Blog | Linux Foundation

Linux Training Becomes Embedded Engineer's Plan B - Linux Foundation

Written by The Linux Foundation | Apr 29, 2014 7:00:00 AM

When electrical engineer Manjinder Bains learned in January that his employer’s planned restructuring would put his job at risk, he wasn’t sure what to do. There aren’t a lot of companies in his home town of Sacramento, Calif., that employ embedded developers with his skill set, he said, so finding a new job would be tough.

He decided to broaden his knowledge and his job prospects and signed up to take Linux Kernel Internals and Debugging (LFD320), a training course that teaches how the Linux kernel is built, and the tools used for debugging and monitoring the kernel. It would be the third training course Bains had taken with the Linux Foundation in the past year, but the first one he had paid for on his own – his employer had sponsored the first two.

“Boosting my Linux skills will make me more employable,” he said via phone last month.

He recently landed a new position with the same company, but completed the five-day course anyway. It will help keep him on his chosen career path as an embedded Linux developer and maybe even allow him to start contributing to the Linux kernel, he said.

Perfect Timing

Bains’ fascination with Linux started with an assembly language course in college. Then after he graduated in 2008 with a degree in electrical and computer engineering, he had his first experience working with embedded Linux at a telecom startup. He now works at Care Innovations, a joint venture with Intel and GE that builds health care products for seniors.

When his employer offered last spring to pay for a training course of his own choosing, Bains signed up for the Linux Foundation’s embedded linux course. At the time, he was working on the new version of a Linux-based monitoring system for seniors in assisted living in which a server monitors motion through wireless sensors and uploads them to the cloud. He had inherited all of the running software and had to upgrade it to a new version of the kernel – a down-the-wire field upgrade.

“The timing of the class was perfect because in the 6 months following that, I did it and my boss was able to see that I applied things I learned in that class directly,” Bains said.
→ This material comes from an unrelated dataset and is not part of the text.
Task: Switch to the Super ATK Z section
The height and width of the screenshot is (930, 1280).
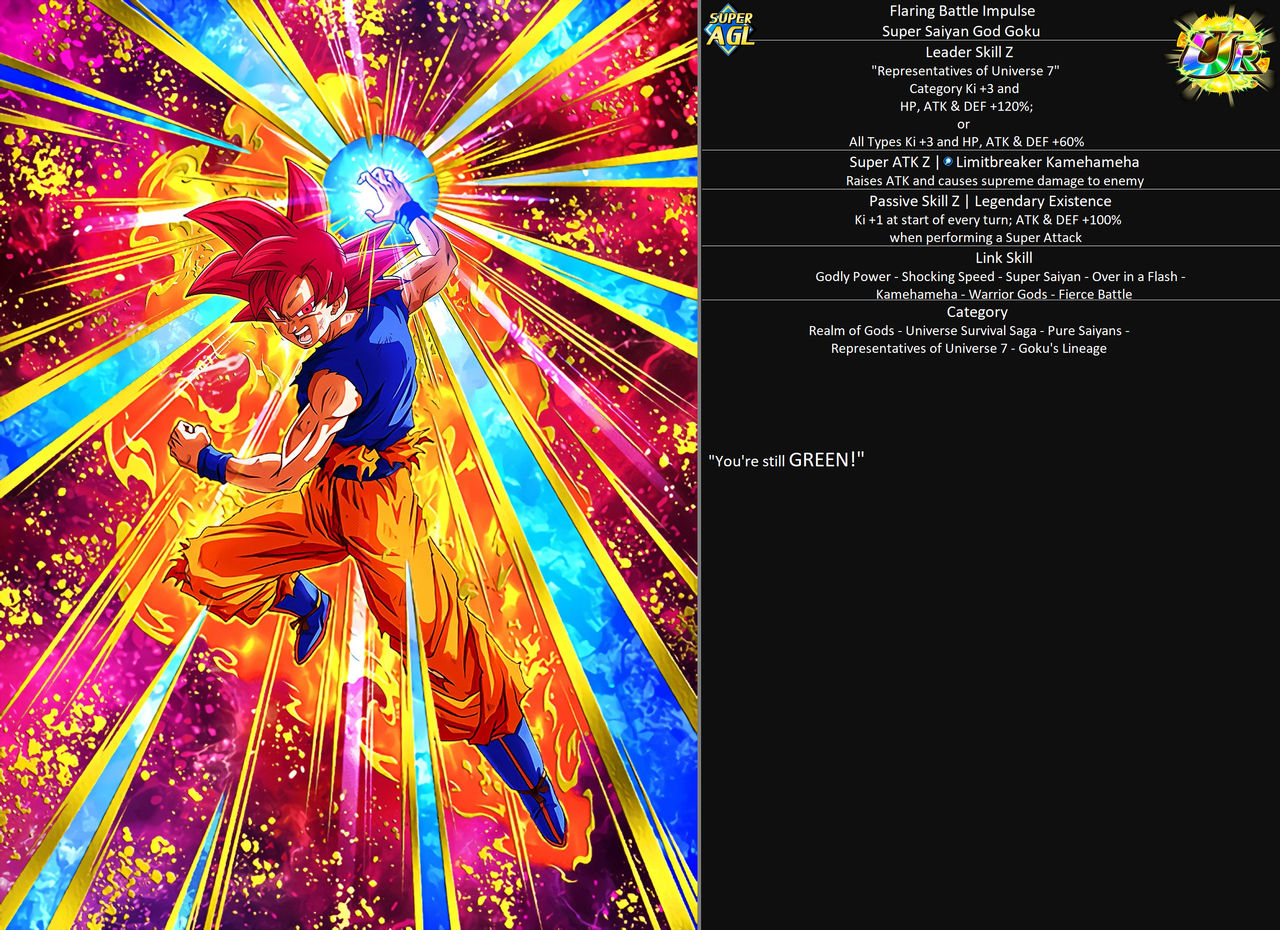Action: point(891,161)
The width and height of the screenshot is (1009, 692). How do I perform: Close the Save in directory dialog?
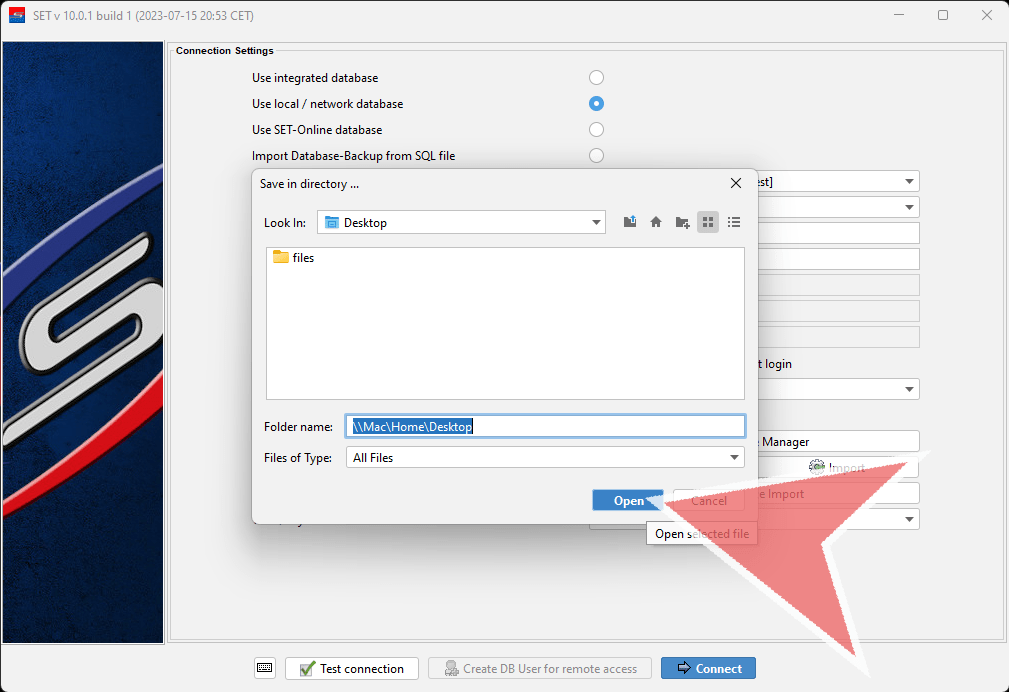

The class taught him how to package the root file system, including the kernel; how to configure the bootloader; how to set up new partitions and unpackage the root file system; as well as how to build the software that runs the device on top of that.

The class was so helpful he signed up for the Linux device drivers class last December. Though he hasn’t yet directly applied what he learned in class to a work project, he still benefited from the experience, he said.

“It’s better having a full toolbox of assets and having a breadth, rather than the narrow view I had before,” Bains said. “Whenever there’s a discussion on the team about something I can always use what I learned in these classes as a resource.”